Construct validity refers to how higher order constructs related to people, settings, treatments, and observations in a study are measured and how well the measures match the actual constructs (Shadish et al., 2002). Three potential construct validity threats are significant in this study: mono-operation bias, mono-method bias, and treatment
diffusion. Mono-operation bias stems from using only one measure, or
“operationalization” of a construct. Using only one measure can simultaneously fail to capture all aspects of the construct and include irrelevant constructs (Shadish et al., 2002). For most constructs in the study, such as age or participation in training, one measure is appropriate. For the motivation constructs, multiple measures would have been ideal, but were not possible in all cases due to strict survey length limitations. In mediation analysis, the impact of measurement error is to attenuate the mediated effect
96
estimates (MacKinnon, 2008). Thus, any bias from mono-operation bias should be to underestimate the role of the mediating variables.
Mono-method bias may exist in this study because all of the data come from the survey. Accordingly, what is actually studied in this dissertation is “self-reported” activity participation, attitudes, and adoption behavior, which could differ from more objective measures. Treatment diffusion may also be a factor in this study. Even though producers in the Tar-Pamlico River Basin did not have access to nutrient management training prior to implementation of the survey, it is possible that they were exposed to information from the training informally through contacts with Extension agents and other producers who had participated in the Neuse Basin. Exposure to this information by participants in the study’s control groups could have the effect of reducing the size and significance of any relationship found between participation in training and adoption of nutrient BMPs.

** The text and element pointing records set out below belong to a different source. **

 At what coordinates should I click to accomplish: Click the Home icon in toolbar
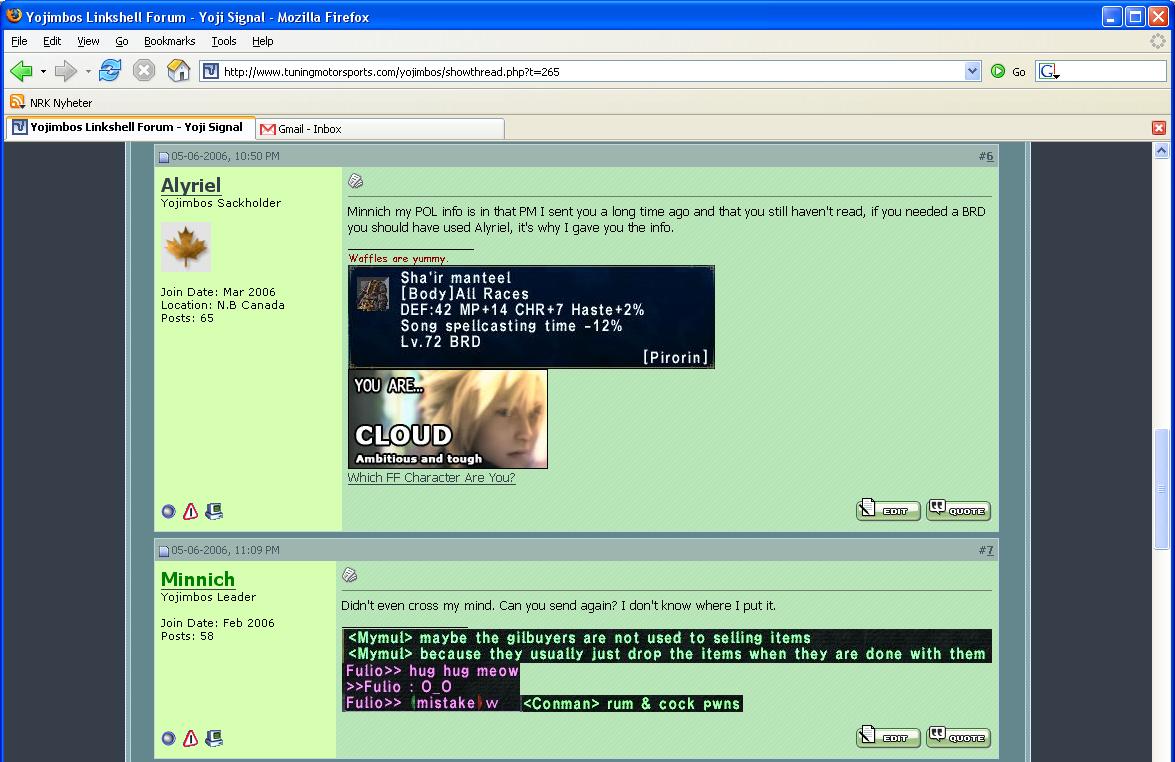point(178,71)
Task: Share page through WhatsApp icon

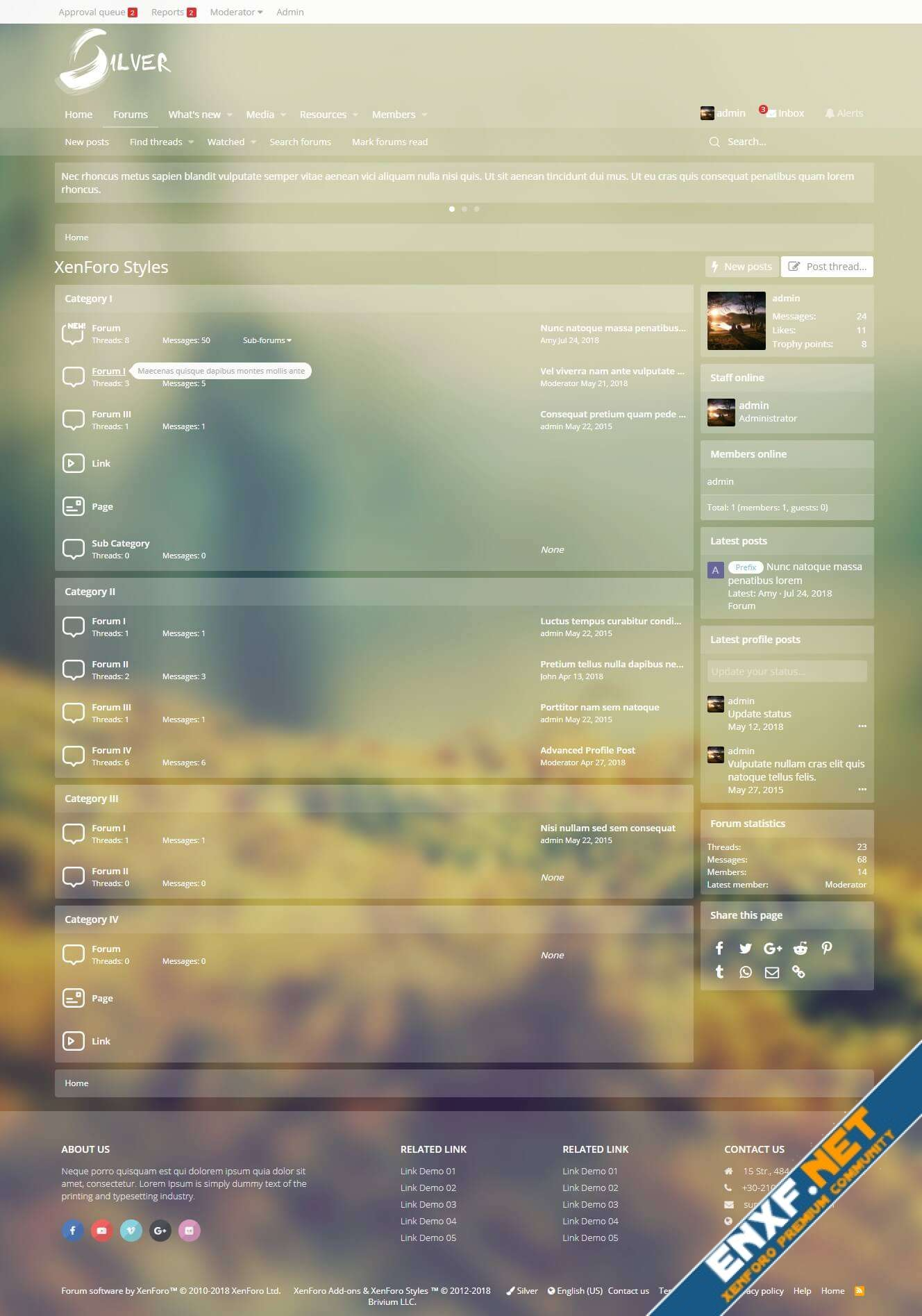Action: point(746,972)
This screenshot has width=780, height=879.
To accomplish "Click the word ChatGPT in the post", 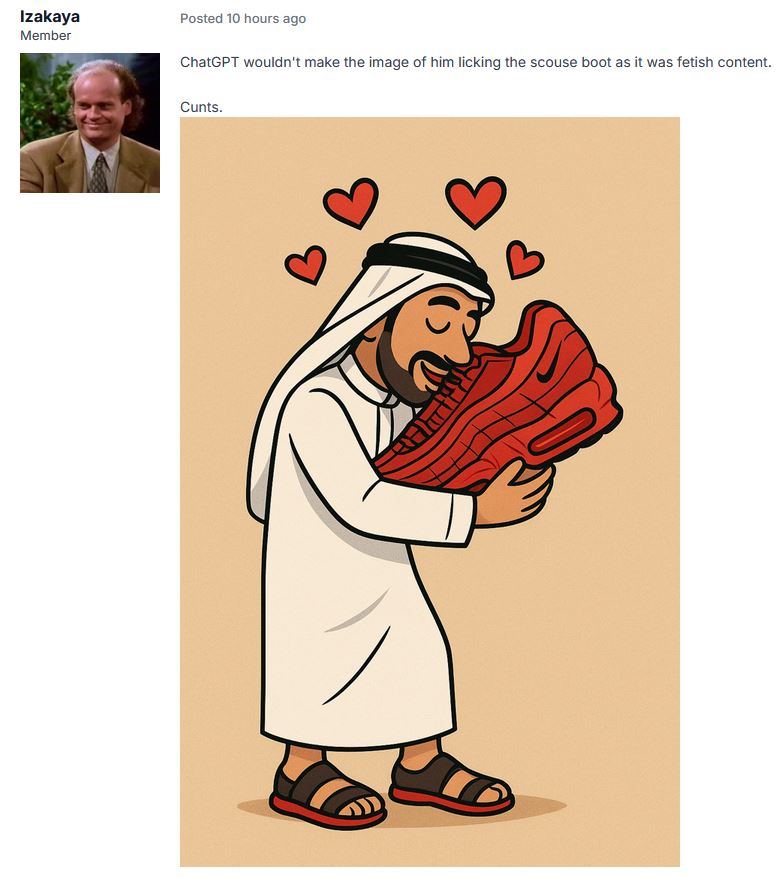I will pos(210,62).
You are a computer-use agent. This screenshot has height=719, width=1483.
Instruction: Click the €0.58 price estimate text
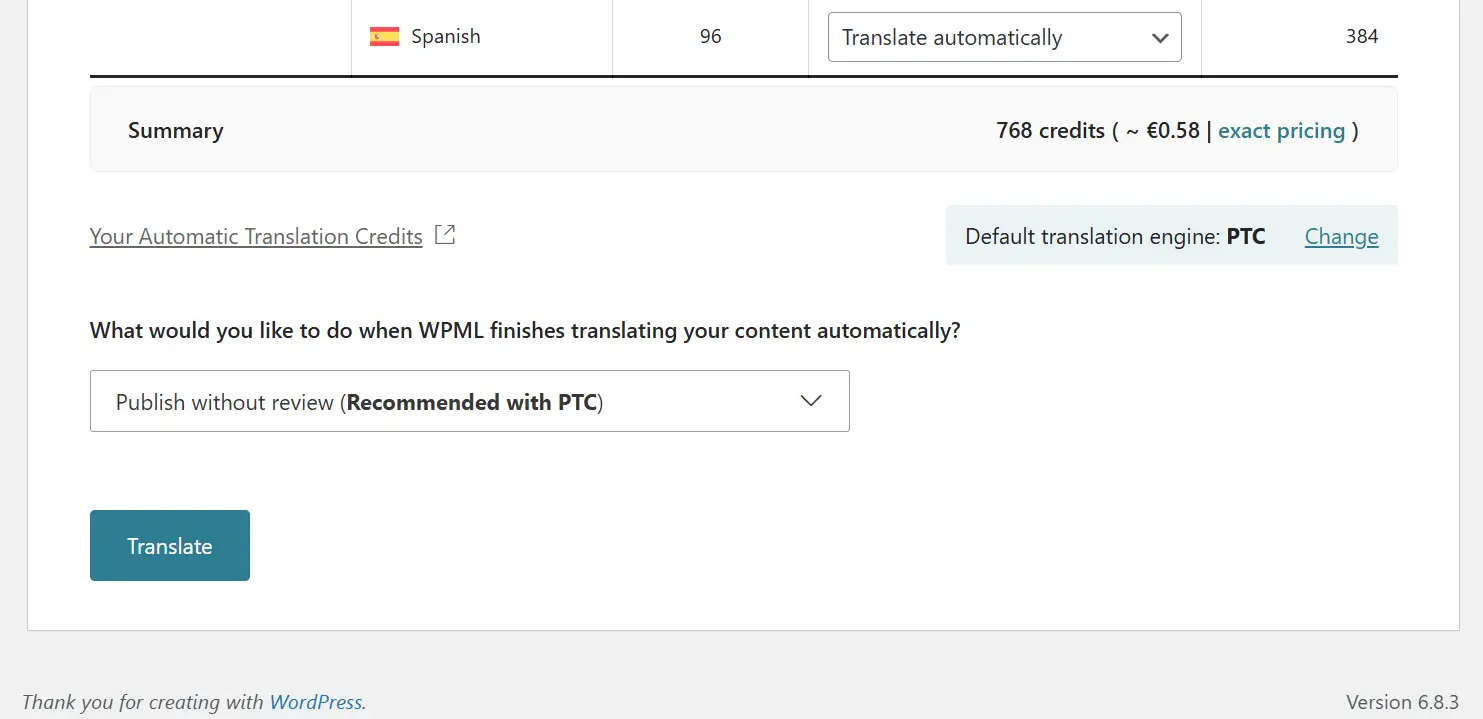pyautogui.click(x=1174, y=130)
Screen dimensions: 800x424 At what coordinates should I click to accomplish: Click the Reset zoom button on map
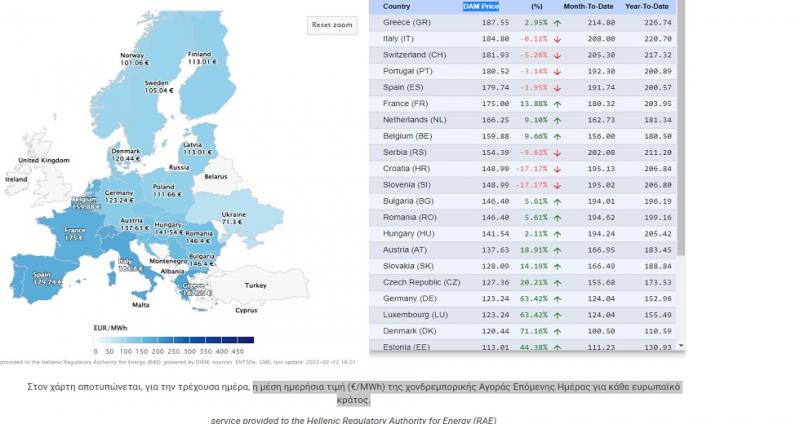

External validity concerns inferences about the extent to which the size and direction of causal relationships between treatments and outcomes are consistent over different people, settings, treatments, and outcomes (Shadish et al., 2002). The goal of the dissertation is to evaluate the impacts of one particular type of agricultural NPS policy on producers’ motivations and adoption of three specific practices. It does not attempt to generalize these results to other types of policies that may be very different in nature or contain different incentives and disincentives for adoption. Findings from this study will directly pertain only to the particular policies and training and planning activities that occurred in the Neuse Basin and to the particular nutrient BMPs investigated. However, investigating three different BMPs that are expected to be
97
influenced to varying degrees by training and planning provides much more information about Neuse Basin strategy’s impacts than investigating just one. It is also important to note that the study sample was not a random sample of all producers in these counties, but rather those who had signed up under the Neuse Basin and Tar-Pamlico Basin rules. The average farm size in this sample is larger than that found in the agricultural census. While use of this sampling frame precludes drawing inferences about all producers in the counties, it facilitates a focus on those farm operations most targeted by the agricultural rules in the two basins.